### EXERCISE DATA:
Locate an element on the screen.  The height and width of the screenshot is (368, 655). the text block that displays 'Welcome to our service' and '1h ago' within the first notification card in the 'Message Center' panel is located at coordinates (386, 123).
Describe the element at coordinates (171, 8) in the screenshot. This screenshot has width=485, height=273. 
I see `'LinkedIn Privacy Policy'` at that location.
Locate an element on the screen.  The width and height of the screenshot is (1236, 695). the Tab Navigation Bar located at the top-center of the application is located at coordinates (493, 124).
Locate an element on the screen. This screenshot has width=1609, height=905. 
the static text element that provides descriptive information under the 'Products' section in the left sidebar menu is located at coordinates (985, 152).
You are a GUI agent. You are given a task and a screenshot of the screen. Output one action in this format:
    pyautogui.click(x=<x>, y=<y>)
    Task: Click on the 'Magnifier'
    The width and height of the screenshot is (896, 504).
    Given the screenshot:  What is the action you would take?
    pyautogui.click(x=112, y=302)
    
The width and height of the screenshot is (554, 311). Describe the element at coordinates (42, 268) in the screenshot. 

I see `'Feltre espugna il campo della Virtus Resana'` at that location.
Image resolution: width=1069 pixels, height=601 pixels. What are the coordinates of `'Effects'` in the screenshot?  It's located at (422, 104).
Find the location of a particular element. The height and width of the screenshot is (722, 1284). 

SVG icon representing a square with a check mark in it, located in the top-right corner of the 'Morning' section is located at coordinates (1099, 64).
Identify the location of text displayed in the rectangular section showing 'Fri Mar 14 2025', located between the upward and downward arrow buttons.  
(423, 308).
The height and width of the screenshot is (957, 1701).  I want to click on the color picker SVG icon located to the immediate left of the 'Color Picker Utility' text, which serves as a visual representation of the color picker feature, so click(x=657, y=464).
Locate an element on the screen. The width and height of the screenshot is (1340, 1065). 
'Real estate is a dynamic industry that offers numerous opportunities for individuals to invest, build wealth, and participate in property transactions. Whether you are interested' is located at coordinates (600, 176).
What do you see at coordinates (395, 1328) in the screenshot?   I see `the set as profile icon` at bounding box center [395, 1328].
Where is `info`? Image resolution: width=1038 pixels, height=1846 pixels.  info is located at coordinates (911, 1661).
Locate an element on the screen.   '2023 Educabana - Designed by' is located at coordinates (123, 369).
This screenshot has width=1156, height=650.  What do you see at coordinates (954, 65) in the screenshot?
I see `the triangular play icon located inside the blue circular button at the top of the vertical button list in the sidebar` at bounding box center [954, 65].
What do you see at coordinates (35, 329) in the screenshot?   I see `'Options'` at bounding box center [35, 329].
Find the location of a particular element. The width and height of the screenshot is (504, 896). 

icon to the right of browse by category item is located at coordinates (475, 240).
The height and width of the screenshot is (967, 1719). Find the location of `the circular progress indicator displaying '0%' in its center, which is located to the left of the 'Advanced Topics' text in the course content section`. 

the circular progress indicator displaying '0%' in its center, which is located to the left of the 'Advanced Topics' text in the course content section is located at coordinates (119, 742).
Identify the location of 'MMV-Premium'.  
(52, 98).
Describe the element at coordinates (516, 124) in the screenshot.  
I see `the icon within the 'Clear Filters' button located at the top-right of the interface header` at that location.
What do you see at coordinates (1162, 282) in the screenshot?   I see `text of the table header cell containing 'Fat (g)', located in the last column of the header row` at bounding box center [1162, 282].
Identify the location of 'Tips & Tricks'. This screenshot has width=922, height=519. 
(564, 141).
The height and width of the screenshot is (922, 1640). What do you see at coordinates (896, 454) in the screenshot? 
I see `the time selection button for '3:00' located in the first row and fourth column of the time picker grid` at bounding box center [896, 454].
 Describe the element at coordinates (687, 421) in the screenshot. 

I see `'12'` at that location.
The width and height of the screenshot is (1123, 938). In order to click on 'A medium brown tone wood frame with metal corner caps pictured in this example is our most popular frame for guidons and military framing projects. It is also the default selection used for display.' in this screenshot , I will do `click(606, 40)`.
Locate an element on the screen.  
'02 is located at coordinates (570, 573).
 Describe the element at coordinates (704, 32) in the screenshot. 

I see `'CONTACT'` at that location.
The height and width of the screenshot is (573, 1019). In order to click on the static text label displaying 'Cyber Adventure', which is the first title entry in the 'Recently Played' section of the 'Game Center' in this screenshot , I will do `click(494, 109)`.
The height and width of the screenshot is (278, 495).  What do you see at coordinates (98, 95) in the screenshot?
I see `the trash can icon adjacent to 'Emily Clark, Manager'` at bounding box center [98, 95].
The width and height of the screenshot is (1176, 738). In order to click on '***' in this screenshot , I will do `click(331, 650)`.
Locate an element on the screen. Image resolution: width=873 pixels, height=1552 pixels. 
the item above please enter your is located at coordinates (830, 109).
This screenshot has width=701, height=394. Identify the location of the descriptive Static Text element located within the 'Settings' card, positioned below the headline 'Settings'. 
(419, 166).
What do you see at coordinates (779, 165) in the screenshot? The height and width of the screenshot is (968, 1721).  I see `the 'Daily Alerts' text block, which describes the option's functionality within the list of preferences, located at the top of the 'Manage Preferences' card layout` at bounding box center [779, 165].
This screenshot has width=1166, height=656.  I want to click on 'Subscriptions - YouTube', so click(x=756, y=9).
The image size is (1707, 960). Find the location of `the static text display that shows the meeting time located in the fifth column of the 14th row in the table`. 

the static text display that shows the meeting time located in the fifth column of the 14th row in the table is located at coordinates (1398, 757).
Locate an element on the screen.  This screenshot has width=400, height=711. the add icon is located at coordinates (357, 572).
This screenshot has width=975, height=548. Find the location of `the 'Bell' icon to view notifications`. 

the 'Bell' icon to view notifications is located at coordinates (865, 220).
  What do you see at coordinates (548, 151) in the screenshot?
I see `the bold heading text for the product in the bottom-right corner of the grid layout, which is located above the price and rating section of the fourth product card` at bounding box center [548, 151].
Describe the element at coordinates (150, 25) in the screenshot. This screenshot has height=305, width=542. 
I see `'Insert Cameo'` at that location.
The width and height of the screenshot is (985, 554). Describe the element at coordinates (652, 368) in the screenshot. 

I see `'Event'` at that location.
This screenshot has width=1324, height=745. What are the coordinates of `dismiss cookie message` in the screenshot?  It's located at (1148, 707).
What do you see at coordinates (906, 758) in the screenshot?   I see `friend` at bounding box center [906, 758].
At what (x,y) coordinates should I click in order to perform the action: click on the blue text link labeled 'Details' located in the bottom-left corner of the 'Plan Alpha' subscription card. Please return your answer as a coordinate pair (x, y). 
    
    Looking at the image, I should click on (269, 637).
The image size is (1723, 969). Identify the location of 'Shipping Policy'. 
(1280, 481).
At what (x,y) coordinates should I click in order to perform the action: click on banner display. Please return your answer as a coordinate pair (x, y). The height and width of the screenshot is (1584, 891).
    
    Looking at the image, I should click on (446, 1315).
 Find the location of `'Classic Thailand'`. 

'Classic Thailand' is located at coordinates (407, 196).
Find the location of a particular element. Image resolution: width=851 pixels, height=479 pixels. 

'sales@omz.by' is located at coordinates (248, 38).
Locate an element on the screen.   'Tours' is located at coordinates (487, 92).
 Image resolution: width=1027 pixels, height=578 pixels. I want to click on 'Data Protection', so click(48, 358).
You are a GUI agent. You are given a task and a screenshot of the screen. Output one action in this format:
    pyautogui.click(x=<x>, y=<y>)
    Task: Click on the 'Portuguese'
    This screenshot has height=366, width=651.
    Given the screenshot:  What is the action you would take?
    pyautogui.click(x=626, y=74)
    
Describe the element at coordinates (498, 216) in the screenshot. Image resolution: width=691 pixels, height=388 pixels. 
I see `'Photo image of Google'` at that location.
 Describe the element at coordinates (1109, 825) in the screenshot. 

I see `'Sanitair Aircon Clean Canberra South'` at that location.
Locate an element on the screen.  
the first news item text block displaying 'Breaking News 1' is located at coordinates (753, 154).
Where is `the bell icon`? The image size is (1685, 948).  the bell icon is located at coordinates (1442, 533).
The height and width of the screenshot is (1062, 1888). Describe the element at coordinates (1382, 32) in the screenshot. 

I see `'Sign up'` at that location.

### DO THIS:
Copy out, verbatim, every line of the entries from the one containing "What do you see at coordinates (395, 1328)" down to the one containing "coordinates (123, 369).", including both of those lines.

### SOLVED PROBLEM:
What do you see at coordinates (395, 1328) in the screenshot?   I see `the set as profile icon` at bounding box center [395, 1328].
Where is `info`? Image resolution: width=1038 pixels, height=1846 pixels.  info is located at coordinates (911, 1661).
Locate an element on the screen.   '2023 Educabana - Designed by' is located at coordinates (123, 369).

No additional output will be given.